Prosigue la semblanza del poeta Rolando desde su última oración.

### SECCIÓN DE TEXTO

# # # # #

Sería porque si Dios existe está ciego; o porque el lema de la historia debería ser: lo mismo pero de otro modo; o comprendió con el maestro que las cosas sólo duran un momento y se precipitan hacia la muerte, que juega con nosotros como el gato maula; o que el refugio final para el hombre es el suicidio; o porque el entusiasmo del artista permite olvidar las zozobras y compensa el sufrimiento y la soledad, pues el placer supremo está en la creación.
Algo de esto hubo en su interés por el inmenso amargado. Así lo creo por conversaciones y actitudes suyas. Puede ser.Pero, por mucha admiración que tuviese por el filósofo nunca compartiría su idea de que las mujeres no son ni siquiera un mal necesario y que mientras menos las tratemos es mejor.
No, eso no, “jamais de la puta vie” como decía la sin par Nana Oyarzo, su compañera, mujer y dulce enemiga durante varios lustros. Para Rolando, mezcla chilena de Tenorio y Otelo, las mujeres fueron obligatorias, estímulo y provocación de su vitalidad y alegría de vivir: “descuido muy cuidado / descanso muy cansado”.
Tenía pinta de jinete pero comía a modo de obispo. En sus buenos tiempos era asombroso verlo frente a una parrillada. Bohemio impenitente, bebía como un húsar y tenía fama de curado. Muy probable, y además qué importa si hasta el invierno es beodo según Rubén Darío.
Mas a pesar de esos laureles y las dificultades del momento logró titularse de Constructor Civil, desmintiendo el aura de buenos para nada otorgado gratuitamente a los contertulios de la Unión Chica.
Antes que nada poeta. Un talentoso poeta en quien confluían en unidad infrecuente una serie de cualidades. Ciertamente tuvo defectos pero a otros dejamos esa búsqueda. En esta breve alusión vale destacar su invariable sentido del afecto, la musicalidad: voz y guitarra, su simpatíay buen humor en general, con mención en chistes de salón.
Suele decirse que el temperamento melancólico es propio de quienes se distinguen en poesía o arte.Aunque en su gesto había más que simple melancolía, algo misterioso, hierático, reservado e impenetrable.
Como si fuera guardador del secreto que dio fuerza y orgullo a pueblos australes de los que apenas quedan rastros y cuyas apagadas voces se advierten en su poesía.Las voces de sus antepasados.Seguramente por eso amaba Los nómades del mar, el maravilloso libro de Joseph Emperaire.
Su fin fue duro. No escapó al sino trágico y mísero de muchos escritores y poetas nacionales. Pero hemos querido recordarlo en los aspectos más cordiales y expresivos de su persona, que tuvimos la fortuna de conocer a través de tantos años.

# # # # #

### CONJUNTO DE ÍTEMS
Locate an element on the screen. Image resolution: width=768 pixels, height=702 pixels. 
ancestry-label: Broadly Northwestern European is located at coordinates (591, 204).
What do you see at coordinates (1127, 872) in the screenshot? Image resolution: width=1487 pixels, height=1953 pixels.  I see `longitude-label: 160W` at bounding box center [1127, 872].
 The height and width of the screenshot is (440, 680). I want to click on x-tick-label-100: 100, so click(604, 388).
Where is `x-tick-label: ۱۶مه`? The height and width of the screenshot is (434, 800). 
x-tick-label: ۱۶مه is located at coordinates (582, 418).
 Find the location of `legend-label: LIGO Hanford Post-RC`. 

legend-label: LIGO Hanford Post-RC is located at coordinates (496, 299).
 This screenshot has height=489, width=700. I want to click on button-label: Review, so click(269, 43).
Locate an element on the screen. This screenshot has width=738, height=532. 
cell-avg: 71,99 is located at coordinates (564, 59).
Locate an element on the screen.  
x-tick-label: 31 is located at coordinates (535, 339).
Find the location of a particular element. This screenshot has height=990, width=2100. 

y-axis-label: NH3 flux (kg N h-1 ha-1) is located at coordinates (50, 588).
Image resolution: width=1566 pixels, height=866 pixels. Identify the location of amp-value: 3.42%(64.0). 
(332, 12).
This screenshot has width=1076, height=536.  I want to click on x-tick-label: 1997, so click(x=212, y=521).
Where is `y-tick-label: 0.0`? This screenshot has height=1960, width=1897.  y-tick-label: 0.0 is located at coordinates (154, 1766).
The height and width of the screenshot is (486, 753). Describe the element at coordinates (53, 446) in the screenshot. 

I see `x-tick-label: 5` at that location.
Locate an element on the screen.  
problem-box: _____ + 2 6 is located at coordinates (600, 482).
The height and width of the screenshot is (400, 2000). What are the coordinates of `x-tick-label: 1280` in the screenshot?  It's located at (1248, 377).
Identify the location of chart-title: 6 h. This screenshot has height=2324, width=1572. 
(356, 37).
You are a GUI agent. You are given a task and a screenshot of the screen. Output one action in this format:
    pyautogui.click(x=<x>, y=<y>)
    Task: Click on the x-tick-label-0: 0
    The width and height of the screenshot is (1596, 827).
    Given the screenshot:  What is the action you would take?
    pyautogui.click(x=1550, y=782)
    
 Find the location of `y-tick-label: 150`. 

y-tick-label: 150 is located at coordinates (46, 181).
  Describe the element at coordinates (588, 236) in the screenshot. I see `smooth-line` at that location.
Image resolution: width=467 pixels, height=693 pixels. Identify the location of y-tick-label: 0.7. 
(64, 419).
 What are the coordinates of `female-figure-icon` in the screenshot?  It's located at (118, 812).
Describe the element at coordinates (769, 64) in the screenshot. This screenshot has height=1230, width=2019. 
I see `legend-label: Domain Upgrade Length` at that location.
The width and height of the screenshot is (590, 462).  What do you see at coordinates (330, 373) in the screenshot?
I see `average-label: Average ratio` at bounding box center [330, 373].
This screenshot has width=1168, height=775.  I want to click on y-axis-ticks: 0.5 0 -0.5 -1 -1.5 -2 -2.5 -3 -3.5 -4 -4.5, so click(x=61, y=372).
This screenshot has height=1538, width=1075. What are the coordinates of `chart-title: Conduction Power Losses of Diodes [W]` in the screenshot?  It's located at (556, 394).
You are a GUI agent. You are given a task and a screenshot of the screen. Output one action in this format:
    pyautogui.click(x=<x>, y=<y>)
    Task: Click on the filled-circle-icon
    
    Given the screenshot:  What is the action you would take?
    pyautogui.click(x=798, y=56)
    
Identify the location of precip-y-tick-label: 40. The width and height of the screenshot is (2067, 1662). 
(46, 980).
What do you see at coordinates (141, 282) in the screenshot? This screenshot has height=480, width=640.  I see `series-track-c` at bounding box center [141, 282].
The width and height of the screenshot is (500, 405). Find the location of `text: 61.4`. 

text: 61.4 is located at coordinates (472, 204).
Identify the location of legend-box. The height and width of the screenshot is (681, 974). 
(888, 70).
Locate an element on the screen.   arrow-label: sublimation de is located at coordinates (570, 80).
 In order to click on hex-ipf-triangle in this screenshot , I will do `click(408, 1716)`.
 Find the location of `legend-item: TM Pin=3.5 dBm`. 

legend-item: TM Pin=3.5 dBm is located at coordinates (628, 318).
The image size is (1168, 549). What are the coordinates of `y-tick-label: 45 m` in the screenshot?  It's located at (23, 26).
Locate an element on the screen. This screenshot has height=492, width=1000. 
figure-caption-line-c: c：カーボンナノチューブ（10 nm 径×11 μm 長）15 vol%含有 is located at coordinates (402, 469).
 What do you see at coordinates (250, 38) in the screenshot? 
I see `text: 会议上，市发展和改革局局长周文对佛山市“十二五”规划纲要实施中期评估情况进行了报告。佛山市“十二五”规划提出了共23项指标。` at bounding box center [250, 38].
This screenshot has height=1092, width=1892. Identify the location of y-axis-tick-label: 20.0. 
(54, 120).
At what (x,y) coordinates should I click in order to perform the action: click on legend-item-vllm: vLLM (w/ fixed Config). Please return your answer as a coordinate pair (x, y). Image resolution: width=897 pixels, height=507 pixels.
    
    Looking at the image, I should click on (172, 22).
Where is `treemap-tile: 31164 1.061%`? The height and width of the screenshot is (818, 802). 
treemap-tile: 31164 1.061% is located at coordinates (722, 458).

# # # # #

### RESPUESTA
La vasta, vaga y necesaria muerte no lo aguardó en remotas playas de oro, como en el poema de Borges, sino en el desolado departamento de la calle Teatinos.Verdaderamente triste, solitario y final, aunque sea manida la fórmula.
Deja, sin embargo, el indesmentible encanto de sus espacios poéticos donde la tierra viaja circundada por el mar, plena de rumores, leyendas, sombras y silencios,pájaros y caprichosas topografías, de soledades y fantasmas, de arboladuras, navegantes y naufragios, de frágiles nómadas que se extinguen confundidos con la bruma, de precursores que en sus propias islas conversan sobre las cosechas, y de mágicos frutos invocados para encontrar todos los rostros en el definitivo regreso a la ciudad perdida.
A quienes fuimos sus amigos nos queda, además, la añoranza de sus afanes y sus días. Su imagen querida, indispensable, familiar, y el deseo de oírlo cantar una vez más Nido gaucho o Un hombre de la calle, por ejemplo.Como él mismo señalara:
“Es bueno comprender que estamos hechos de recuerdos,
Un poco de tiempo que crece sin escucharnos
Y de muchas cosas que no comprendemos”.
Nota de la E. Este texto, con variantes, fue escrito por el autor de esta columna, en el libro OBRA COMPLETA, Ediciones La Gota Pura, editado por Ramón Díaz Eterovic, con apoyo del FONDART, en 1994.
Rolando Cárdenas Vera, hijo de un pastor ovejero y domador de caballos oriundo de Chiloé, nació en Punta Arenas, el 23 de marzo de 1933 y falleció en Santiago, el 17 de octubre de 1990. Libros publicados:Tránsito breve. En el invierno de la provincia. Personajes de mi ciudad. Poemas migratorios. Qué, tras eso muros. Vastos imperios.